What this task involves:
The entries below contain a stretch that opens with the line containing "Click the chevron arrow in SKU dropdown" and closes with the line containing "Like the last tweet with 8,243 likes"; set down that stretch exactly, both ends included, and nothing else.

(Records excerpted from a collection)

══════════════════════════════

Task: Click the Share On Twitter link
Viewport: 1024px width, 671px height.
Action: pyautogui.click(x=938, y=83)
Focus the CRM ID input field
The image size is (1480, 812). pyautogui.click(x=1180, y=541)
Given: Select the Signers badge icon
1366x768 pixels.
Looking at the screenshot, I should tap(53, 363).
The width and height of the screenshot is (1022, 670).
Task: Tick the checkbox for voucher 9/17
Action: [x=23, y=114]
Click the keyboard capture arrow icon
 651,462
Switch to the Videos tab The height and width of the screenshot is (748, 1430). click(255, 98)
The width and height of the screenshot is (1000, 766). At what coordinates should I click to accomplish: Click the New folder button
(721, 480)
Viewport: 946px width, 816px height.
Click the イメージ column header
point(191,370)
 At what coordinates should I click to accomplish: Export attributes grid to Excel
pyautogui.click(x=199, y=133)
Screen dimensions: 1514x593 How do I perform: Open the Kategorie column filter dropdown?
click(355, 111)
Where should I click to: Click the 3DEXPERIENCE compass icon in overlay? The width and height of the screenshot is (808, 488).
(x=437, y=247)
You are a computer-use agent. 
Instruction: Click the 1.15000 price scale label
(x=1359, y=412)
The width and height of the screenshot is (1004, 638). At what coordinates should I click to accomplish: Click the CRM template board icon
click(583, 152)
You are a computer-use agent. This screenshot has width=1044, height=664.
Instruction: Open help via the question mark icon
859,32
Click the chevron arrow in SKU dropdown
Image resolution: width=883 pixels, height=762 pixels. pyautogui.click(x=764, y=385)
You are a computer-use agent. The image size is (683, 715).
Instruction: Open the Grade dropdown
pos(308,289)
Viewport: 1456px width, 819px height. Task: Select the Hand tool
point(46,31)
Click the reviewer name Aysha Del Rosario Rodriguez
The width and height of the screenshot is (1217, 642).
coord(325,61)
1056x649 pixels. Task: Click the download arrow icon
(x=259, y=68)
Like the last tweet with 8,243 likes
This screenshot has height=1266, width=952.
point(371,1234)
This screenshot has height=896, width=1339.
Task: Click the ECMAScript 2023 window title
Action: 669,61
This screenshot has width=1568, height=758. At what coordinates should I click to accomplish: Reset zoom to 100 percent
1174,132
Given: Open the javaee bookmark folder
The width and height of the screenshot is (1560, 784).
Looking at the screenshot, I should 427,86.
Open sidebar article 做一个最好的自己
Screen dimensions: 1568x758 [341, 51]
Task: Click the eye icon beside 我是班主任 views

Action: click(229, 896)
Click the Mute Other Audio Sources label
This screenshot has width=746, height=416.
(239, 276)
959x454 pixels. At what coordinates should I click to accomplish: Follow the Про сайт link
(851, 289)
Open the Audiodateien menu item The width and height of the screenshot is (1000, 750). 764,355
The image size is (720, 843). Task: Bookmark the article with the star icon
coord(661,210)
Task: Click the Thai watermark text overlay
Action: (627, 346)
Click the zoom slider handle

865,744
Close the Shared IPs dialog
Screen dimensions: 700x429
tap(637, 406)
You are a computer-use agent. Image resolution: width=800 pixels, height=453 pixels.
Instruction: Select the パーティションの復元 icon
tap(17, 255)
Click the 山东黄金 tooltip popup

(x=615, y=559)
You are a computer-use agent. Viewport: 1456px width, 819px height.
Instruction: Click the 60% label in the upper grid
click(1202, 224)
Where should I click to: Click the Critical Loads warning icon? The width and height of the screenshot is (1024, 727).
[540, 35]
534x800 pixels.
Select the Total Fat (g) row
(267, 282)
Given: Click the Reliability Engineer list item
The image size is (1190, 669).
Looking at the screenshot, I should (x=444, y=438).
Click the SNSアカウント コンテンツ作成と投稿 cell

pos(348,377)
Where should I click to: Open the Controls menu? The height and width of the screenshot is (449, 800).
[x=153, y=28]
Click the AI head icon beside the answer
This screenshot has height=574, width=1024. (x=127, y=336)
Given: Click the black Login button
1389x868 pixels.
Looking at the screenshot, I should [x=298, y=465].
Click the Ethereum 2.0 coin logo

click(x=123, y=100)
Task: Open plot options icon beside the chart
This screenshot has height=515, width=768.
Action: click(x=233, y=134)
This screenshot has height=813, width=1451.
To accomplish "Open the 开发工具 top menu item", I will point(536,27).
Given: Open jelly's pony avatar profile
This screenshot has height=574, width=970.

══════════════════════════════

Exercise answer:
Click the chevron arrow in SKU dropdown
Image resolution: width=883 pixels, height=762 pixels. pyautogui.click(x=764, y=385)
You are a computer-use agent. The image size is (683, 715).
Instruction: Open the Grade dropdown
pos(308,289)
Viewport: 1456px width, 819px height. Task: Select the Hand tool
point(46,31)
Click the reviewer name Aysha Del Rosario Rodriguez
The width and height of the screenshot is (1217, 642).
coord(325,61)
1056x649 pixels. Task: Click the download arrow icon
(x=259, y=68)
Like the last tweet with 8,243 likes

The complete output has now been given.